It’s amazing to me how successful the protectionists have marketed their policies and manipulated the public into thinking it is acting in our behalf. Protectionism is not - and has never been - about saving jobs or protecting the consumer. It has always been about protecting struggling companies that buy politicians’ votes in exchange for harming the competition.

This is not about Trump! Trump is simply the buffoon they have persuaded to carry their water. My argument is against the policy. The policy lifts up companies that deserve to fold. And in exchange the politician, in this case Trump, is promised the union vote in the rust belt.

I have been in the market for another cargo van for my company. The sticker price on a new van is now about $1,000 more than it was when I started looking a few months ago. What do you suppose drove up the price? If there is an all out trade war what do you think will happen to the prices we will pay for countless products we use?
 
He doesn’t call for free trade. He calls for fair trade. Do you know the difference?

A country that practices free trade wouldn’t have any tariffs no matter what other countries might do, because it would understand that free trade enriches them regardless.

- **REQUEST**
Reproduce word for word the part of the protectionism passage from "I have been" up to and including "enriches them regardless.".

- **RECORDS SUPPLIED**
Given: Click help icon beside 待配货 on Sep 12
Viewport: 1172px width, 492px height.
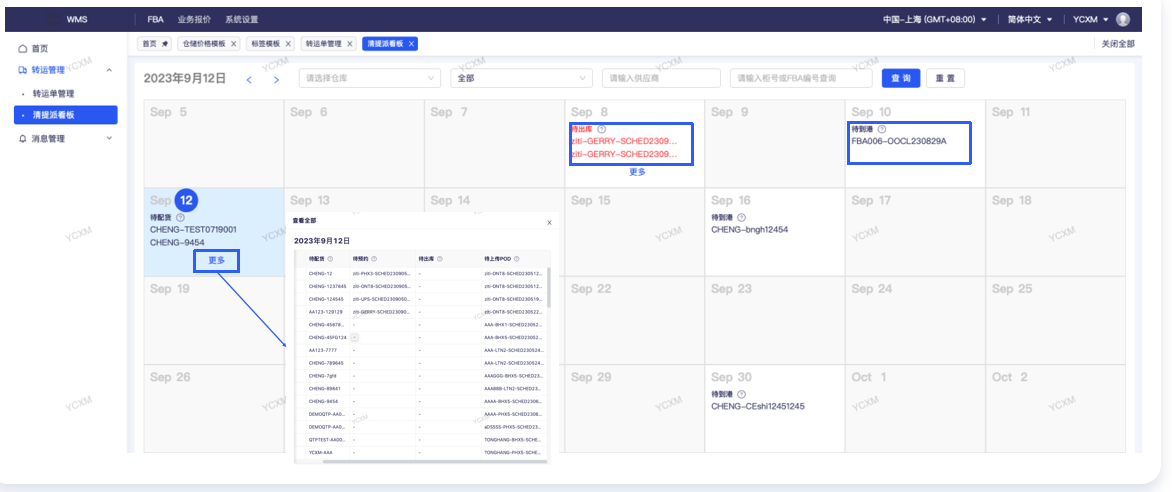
---
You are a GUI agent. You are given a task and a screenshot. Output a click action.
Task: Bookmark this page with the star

- **OUTPUT FOR THIS EXERCISE**
I have been in the market for another cargo van for my company. The sticker price on a new van is now about $1,000 more than it was when I started looking a few months ago. What do you suppose drove up the price? If there is an all out trade war what do you think will happen to the prices we will pay for countless products we use?
 
He doesn’t call for free trade. He calls for fair trade. Do you know the difference?

A country that practices free trade wouldn’t have any tariffs no matter what other countries might do, because it would understand that free trade enriches them regardless.